++++ Wybrany fragment

Zjawiłem się w końcu w Shi no Geto. Nie mogłem jednak od razu udać się do Kyuo, kto wie, czy w ogóle poznałby mnie bez maski. Inni także mogliby mieć problem z identyfikacją, może za wyjątkiem Yuu. Jednak nie udałem się też od razu do sklepu po nową, to także musiało poczekać w obliczu innej, jeszcze ważniejszej sprawy. Klon Natsume przestał już istnieć, tuż po przekazaniu mi wszystkich pomysłów kuzyna na nowe wykorzystanie Hyotonu... I innych sztuk ninja. To zaskakujące, jak bardzo odmiennymi drogami kierowały się nasze umysły w kwestii zdobycia siły. Musiałem teraz jedynie pamiętać o każdej technice i opanować je jak najszybciej będę w stanie. Odwołałem swojego wilka, istniał wystarczająco długo czasu, a głowa tego fanatyka, nawet jeśli nie powiedziała do tej pory nic wartego uwagi, może się jeszcze przydać. Została więc pod drzewem, mając tym samym świetną okazję do oglądania mojego treningu. A było na co popatrzeć...
Nie żebym był taką przystojną bestią jak mogłoby się zdawać. Zwłaszcza po tym, co przeżyłem na tej zasmarkanej pustyni. Część mojego stroju była nadpalona, inna porwana, a całość prezentowała się jak szmaty zabrane bezdomnemu żebrakowi. Musiałem je zmienić, ale to także mogło poczekać. Nawet zapach dało się przeboleć, byle tylko opanować pierwszą z technik Natsume, tę, na której najbardziej mi zależało. Lodowych klony, rzecz genialna w swej prostocie, przepotężne wzmocnienie na polu walki, ale też ułatwienie codziennego życia. Chociażby partner do treningów, albo dodatkowa para oczu podczas warty na murze.

++++++++
++++ Zapisany materiał

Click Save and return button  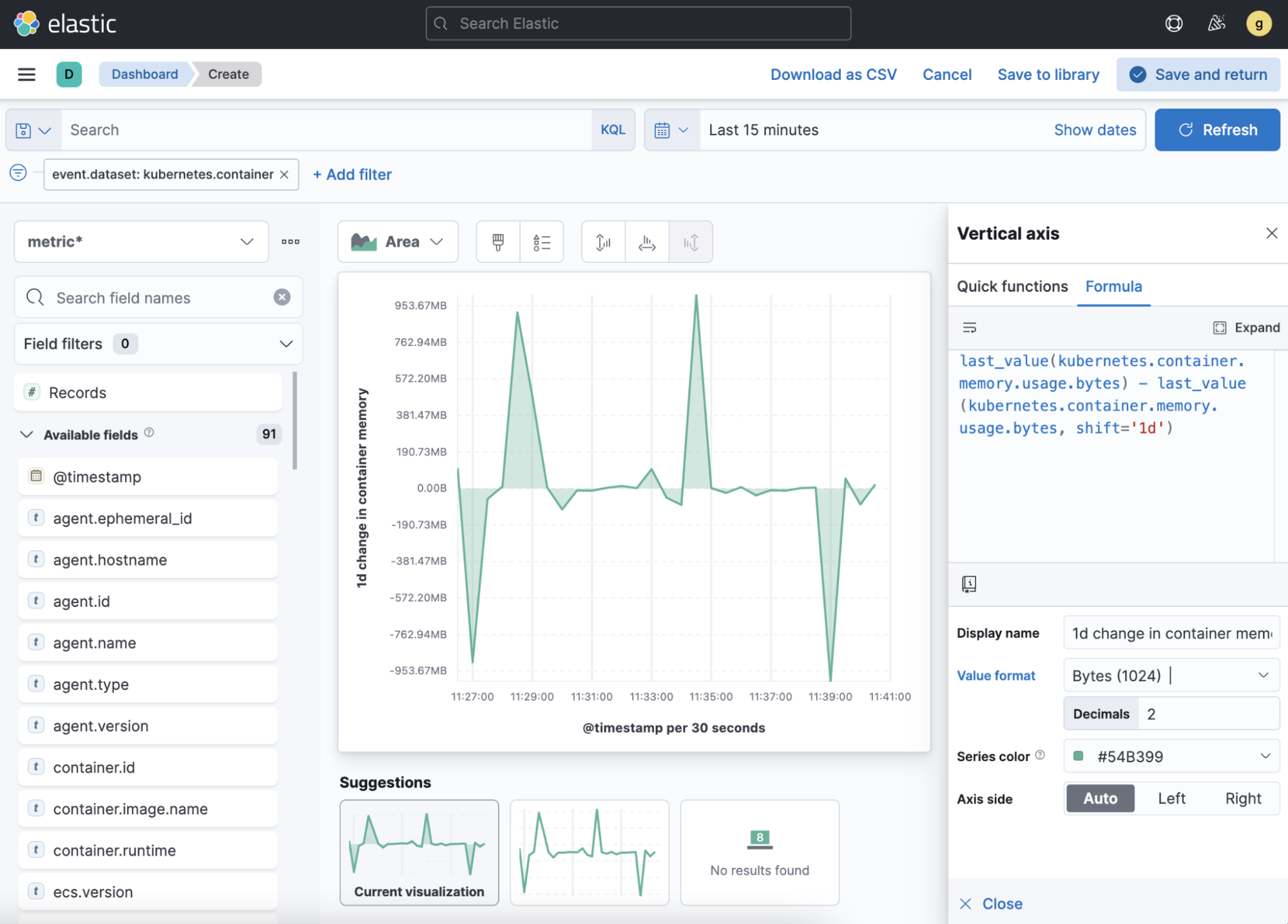pos(1198,75)

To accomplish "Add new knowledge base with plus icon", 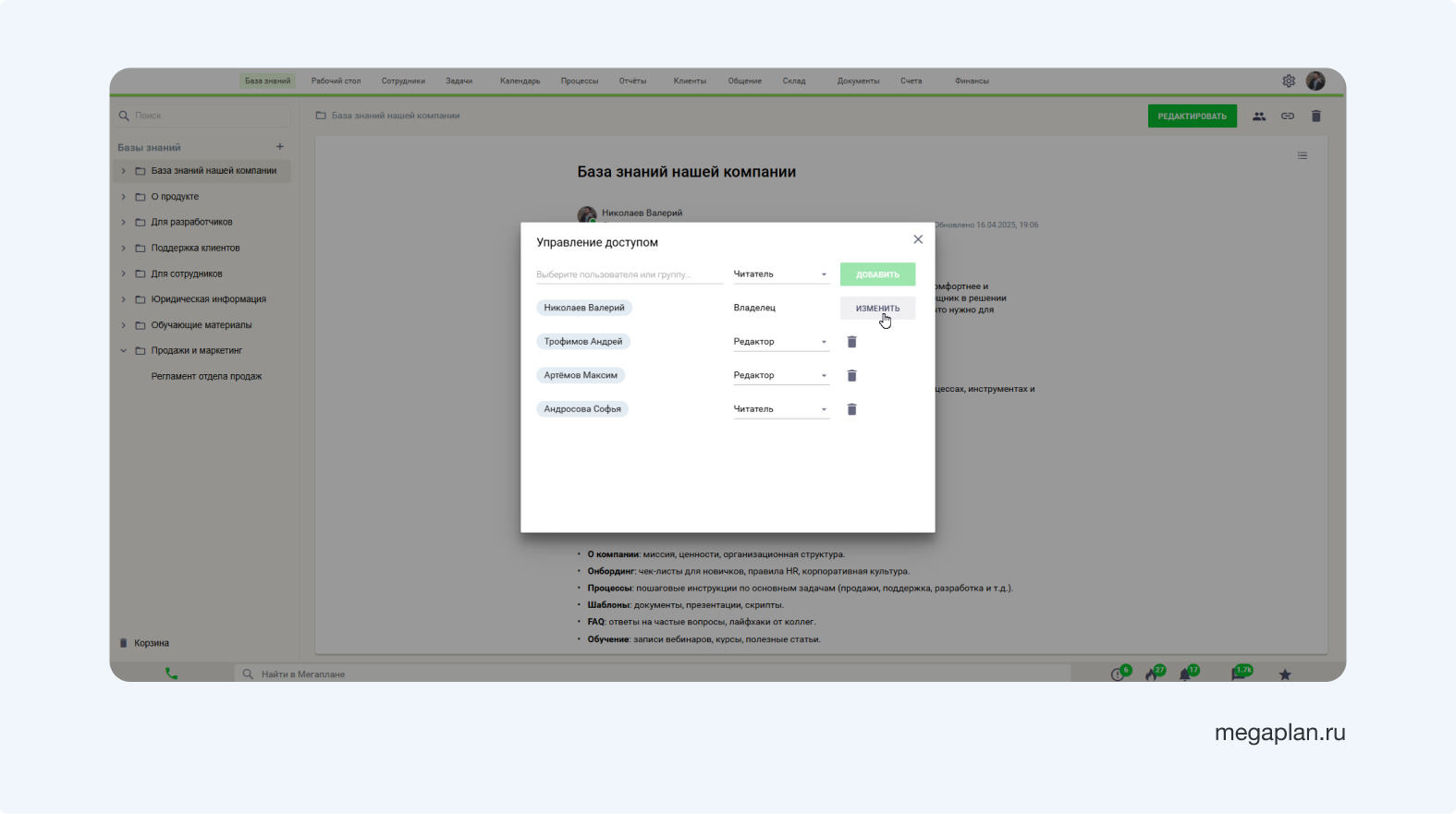I will pyautogui.click(x=280, y=147).
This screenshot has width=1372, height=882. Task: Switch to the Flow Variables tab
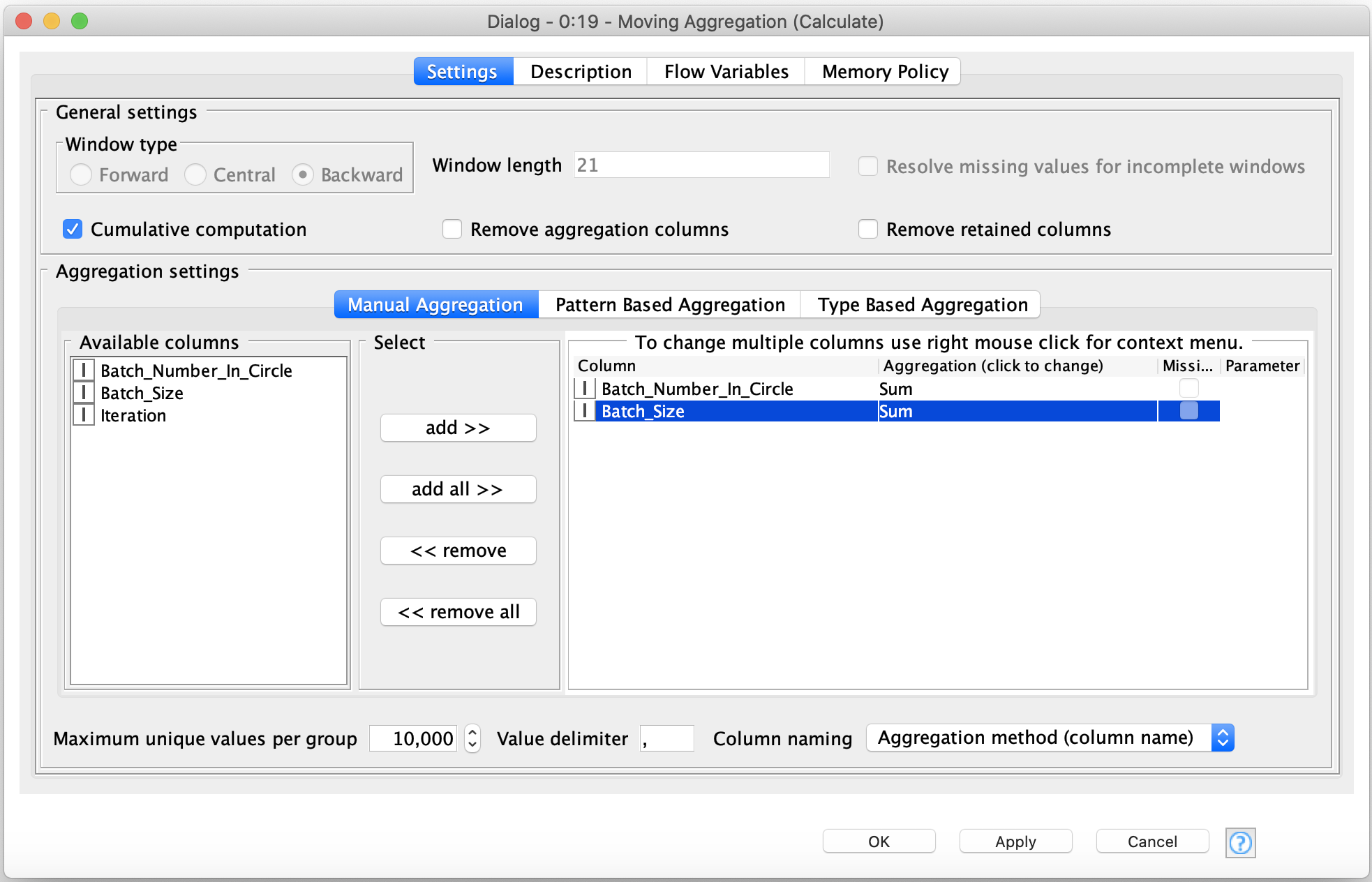pos(725,70)
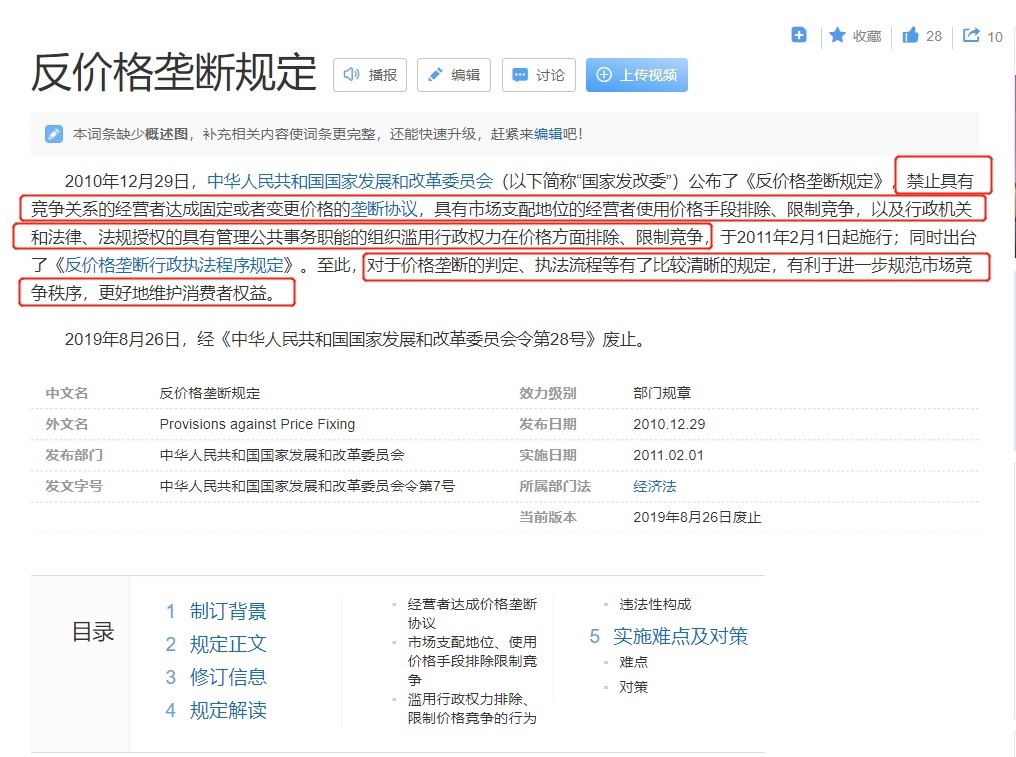Select the 编辑 pencil edit icon
The width and height of the screenshot is (1016, 757).
pyautogui.click(x=435, y=74)
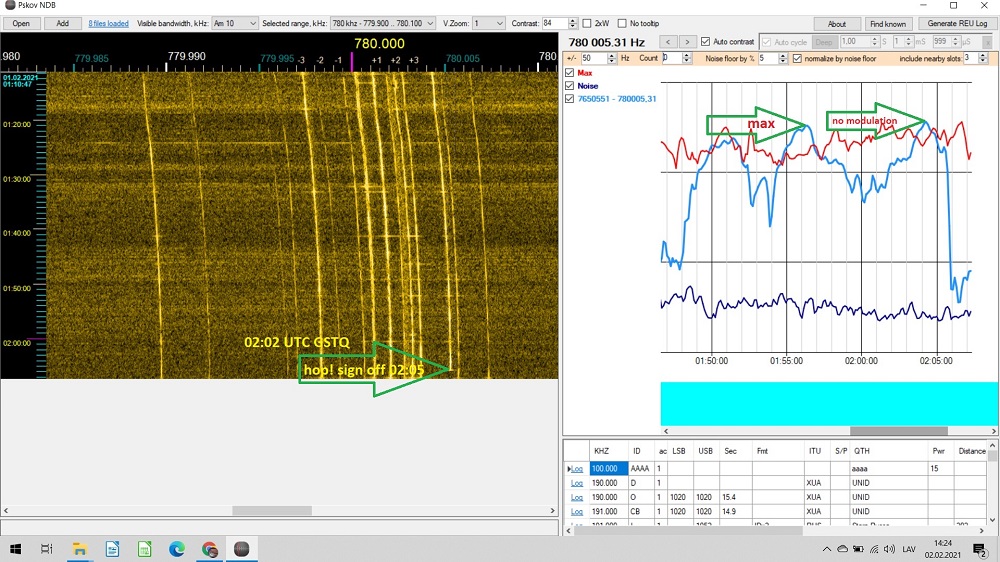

++++++++

**Polecenie 1**
Przepisz część wybranego fragmentu z zamianą „murze” na „wieży”. Zacznij od słów „Nie żebym był”, zakończ po słowach „warty na murze.”.
**Polecenie 2**
Odpowiedz krótko na poniższe pytania do wybranego fragmentu.
(a) Gdzie w końcu zjawia się narrator?
(b) Gdzie została głowa fanatyka?
(c) Jak wyglądał strój narratora po pobycie na pustyni?
**Polecenie 3**
Streść wybrany fragment w dwóch zdaniach.

**Poprawna odpowiedź 1**
Nie żebym był taką przystojną bestią jak mogłoby się zdawać. Zwłaszcza po tym, co przeżyłem na tej zasmarkanej pustyni. Część mojego stroju była nadpalona, inna porwana, a całość prezentowała się jak szmaty zabrane bezdomnemu żebrakowi. Musiałem je zmienić, ale to także mogło poczekać. Nawet zapach dało się przeboleć, byle tylko opanować pierwszą z technik Natsume, tę, na której najbardziej mi zależało. Lodowych klony, rzecz genialna w swej prostocie, przepotężne wzmocnienie na polu walki, ale też ułatwienie codziennego życia. Chociażby partner do treningów, albo dodatkowa para oczu podczas warty na wieży.

**Poprawna odpowiedź 2**
(a) W Shi no Geto.
(b) Pod drzewem.
(c) Część była nadpalona, inna porwana, a całość wyglądała jak szmaty zabrane bezdomnemu żebrakowi.

**Poprawna odpowiedź 3**
Po przybyciu do Shi no Geto narrator odkłada spotkanie z Kyuo i zakup nowej maski, aby zająć się ważniejszą sprawą: klon Natsume przekazał mu przed zniknięciem pomysły kuzyna na nowe wykorzystanie Hyotonu i innych sztuk ninja. Mimo zniszczonego stroju chce najpierw opanować technikę lodowych klonów, którą uważa za potężne wzmocnienie w walce i ułatwienie codziennego życia.